Dieu ne croit pas s’abaisser en venant vers nous et en se donnant Lui-même à nous, dans sa chair et dans son Sang. Dieu ne s’abaisse pas. Il reste Dieu.
Nous devons Le remercier, lui rendre grâce d’avoir cette charité immense, cet amour infini, cet amour divin, de demeurer près de nous.
S’il est une fête qui doit être chère à nos cœurs catholiques, c’est bien la fête du très Saint-Sacrement.
Qu’y a-t-il de plus grand, de plus beau, de divin dans notre sainte religion que le Saint-Sacrement de l’Eucharistie ? Que pouvait faire Notre Seigneur Jésus-Christ pour manifester sa charité et son amour envers nous de plus efficace, de plus évident, que de nous laisser sous les espèces du pain et du vin, son Corps, son Sang, son Ame et sa Divinité ?
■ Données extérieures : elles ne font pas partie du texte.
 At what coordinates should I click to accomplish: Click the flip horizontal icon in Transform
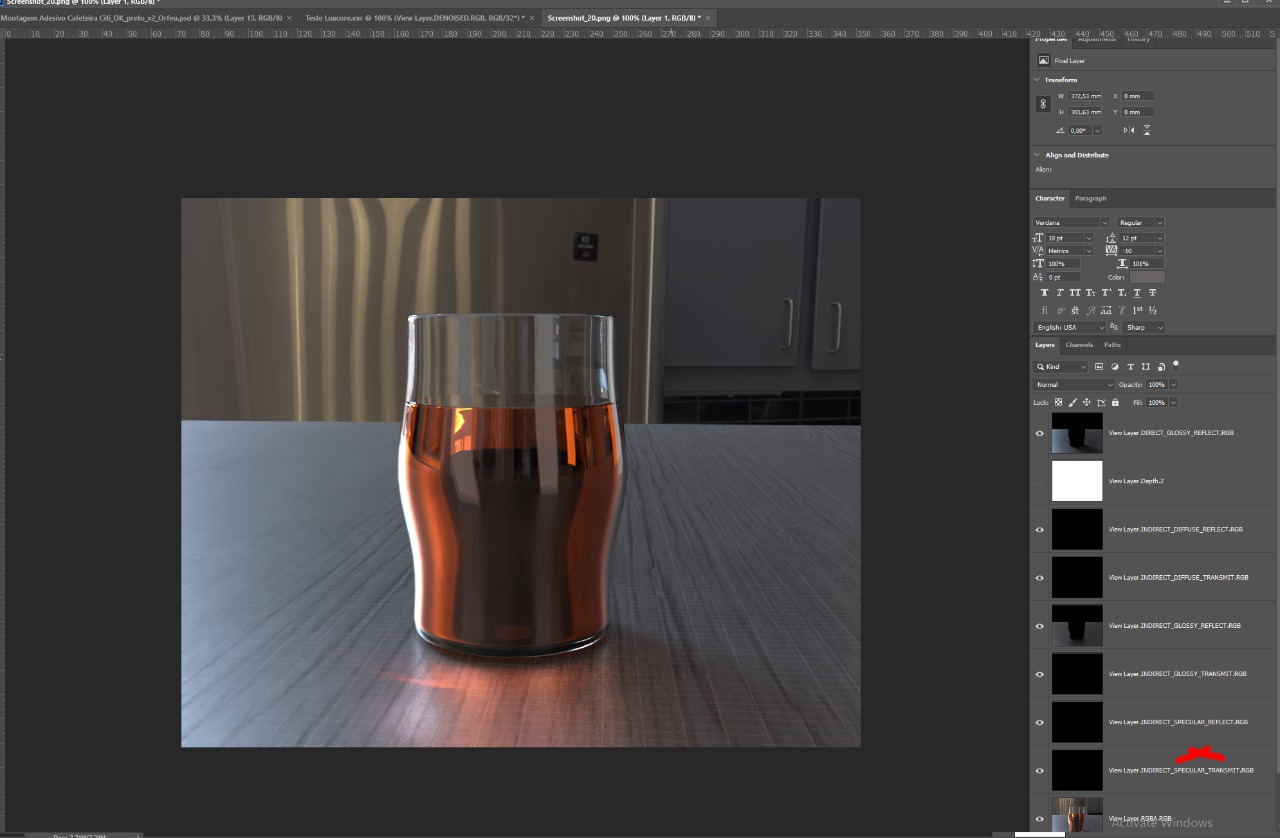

Nous affirmons aujourd’hui de manière solennelle notre foi dans la Sainte Eucharistie. Cette foi qui est mise en doute aujourd’hui ; cette foi qui est mise en doute par l’attitude, par le manque de respect que l’on a vis-à-vis de la très Sainte Eucharistie, de Notre Seigneur Jésus-Christ Lui-même présent sous les espèces du pain et du vin. Nous devons donc, nous, affirmer davantage encore, plus que jamais, notre foi dans la très Sainte Eucharistie. C’est pourquoi nous sommes heureux de nous réunir aujourd’hui, autour de Jésus dans l’Eucharistie et de lui manifester notre foi en sa divinité, notre adoration.
C’est pour cela que depuis des siècles et des siècles déjà, dans l’Eglise, cette coutume s’est établie, cette tradition, d’adorer Notre Seigneur Jésus-Christ dans la Sainte Eucharistie, publiquement, dans les villages, dans les villes, dans les petites cités comme dans les grandes, dans les maisons religieuses, dans les monastères. Partout on a honoré l’Eucharistie, partout en ce jour de la fête du très Saint Sacrement, ou du Corpus Christi, on honore d’une manière publique la très Sainte Eucharistie.
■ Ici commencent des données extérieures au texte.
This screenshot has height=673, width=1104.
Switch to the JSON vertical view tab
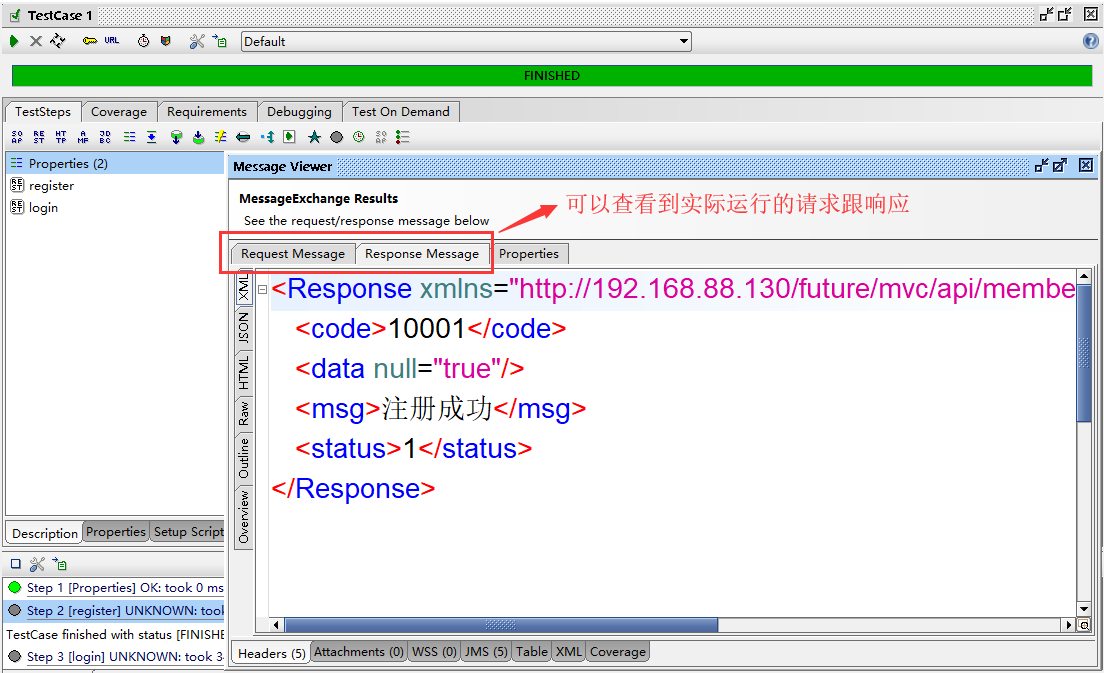tap(243, 328)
C’est déjà le concile de Trente qui disait : « Il faut honorer Notre Seigneur Jésus-Christ publiquement, afin que ceux qui voient et qui constatent la foi des catholiques en la très Sainte Eucharistie soient eux aussi attirés par cet hommage qui est rendu à Notre Seigneur Jésus-Christ présent dans ce grand sacrement. »Voilà ce que disait le concile de Trente qui encourageait cette coutume et cette tradition déjà très ancienne d’honorer Notre Seigneur Jésus-Christ publiquement, dans les rues de nos cités, dans nos campagnes, comme nous le faisons aujourd’hui.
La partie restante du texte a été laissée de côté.